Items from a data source
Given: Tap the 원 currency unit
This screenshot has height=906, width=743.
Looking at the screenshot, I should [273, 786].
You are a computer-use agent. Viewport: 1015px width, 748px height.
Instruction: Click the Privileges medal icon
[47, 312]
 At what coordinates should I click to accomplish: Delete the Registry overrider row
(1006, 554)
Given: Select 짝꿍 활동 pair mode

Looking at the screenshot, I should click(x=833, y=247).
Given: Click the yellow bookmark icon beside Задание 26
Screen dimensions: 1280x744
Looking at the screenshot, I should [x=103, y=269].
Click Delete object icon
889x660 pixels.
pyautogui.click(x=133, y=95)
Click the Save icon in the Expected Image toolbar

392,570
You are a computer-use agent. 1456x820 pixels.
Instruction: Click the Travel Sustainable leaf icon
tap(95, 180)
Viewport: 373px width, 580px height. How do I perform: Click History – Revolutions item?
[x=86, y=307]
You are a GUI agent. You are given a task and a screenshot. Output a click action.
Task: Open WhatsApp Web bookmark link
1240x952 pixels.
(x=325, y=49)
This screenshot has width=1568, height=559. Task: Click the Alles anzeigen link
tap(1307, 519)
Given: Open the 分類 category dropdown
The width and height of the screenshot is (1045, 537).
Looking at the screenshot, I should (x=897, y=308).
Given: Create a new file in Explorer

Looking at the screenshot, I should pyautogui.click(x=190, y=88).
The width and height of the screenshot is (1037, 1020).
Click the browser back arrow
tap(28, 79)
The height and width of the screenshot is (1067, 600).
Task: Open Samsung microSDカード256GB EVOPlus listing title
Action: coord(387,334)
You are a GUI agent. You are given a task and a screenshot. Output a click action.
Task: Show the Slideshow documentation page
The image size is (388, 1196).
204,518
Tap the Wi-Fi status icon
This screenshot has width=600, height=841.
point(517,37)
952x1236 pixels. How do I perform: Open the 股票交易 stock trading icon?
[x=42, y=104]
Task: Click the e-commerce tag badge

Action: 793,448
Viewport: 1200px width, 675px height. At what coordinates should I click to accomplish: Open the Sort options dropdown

(INSTRUCTIONS TO FOLLOW)
Go through the entries and report every line with the string "dropdown".

(RESULT OF THE TASK)
Given: Open the 分類 category dropdown
Viewport: 1200px width, 675px height. At what coordinates should I click to accomplish: Open the Sort options dropdown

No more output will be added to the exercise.